Se dunque il counselor arriva a capire di trovarsi di fronte a una problematica nevrotica rilevante dovrà aiutare la coppia a richiedere una psicoterapia.

In questo caso svolgerà un lavoro molto utile e prezioso - e soprattutto delicato - che consisterà nel far prendere consapevolezza alle persone della necessità dell’intervento di un altro professionista. Dovrà, con molto tatto e sensibilità e senza preoccupare troppo le persone, farne comprendere la necessità e aiutare nel contempo a elaborare eventuali paure e pregiudizi frenanti. Anche questo è un vero e proprio percorso di counseling che prenderà il tempo necessario.
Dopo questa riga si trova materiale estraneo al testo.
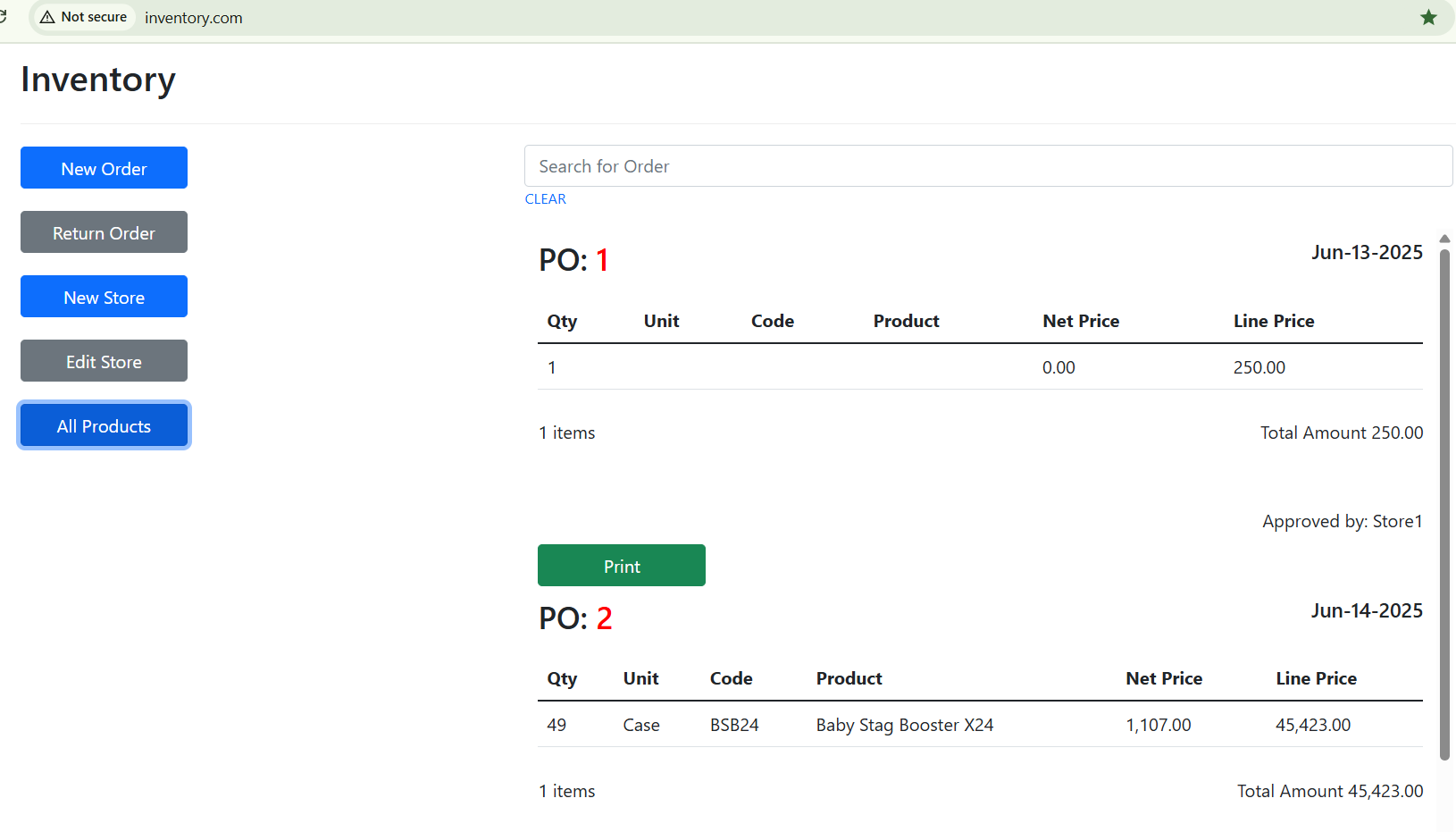Click the Baby Stag Booster X24 product
The height and width of the screenshot is (832, 1456).
904,725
Non entriamo qui ovviamente nel merito dello svolgimento del lavoro del counselor di coppia, ci sembra utile piuttosto riaffermare quanto esplicitato nel nostro libro “Amore limpido” (Erickson 2010), dove la finalità del lavoro con le coppie è, per noi, principalmente quello di aiutare ciascuno dei partner a capire quale è il proprio passaggio evolutivo necessario in questo frangente: si tratta pur sempre di imparare ad amare dando per scontato che tutti noi lo abbiamo appreso nelle nostre famiglie di origine.

Se è pur vero che ciascuno cerca un’anima gemella complementare alla propria è altrettanto vero che le coppie possono durare felicemente se il loro amore diventa un percorso di integrazione e apprendimento reciproco, proprio delle caratteristiche dell’altro, quelle per cui un tempo fu scelto.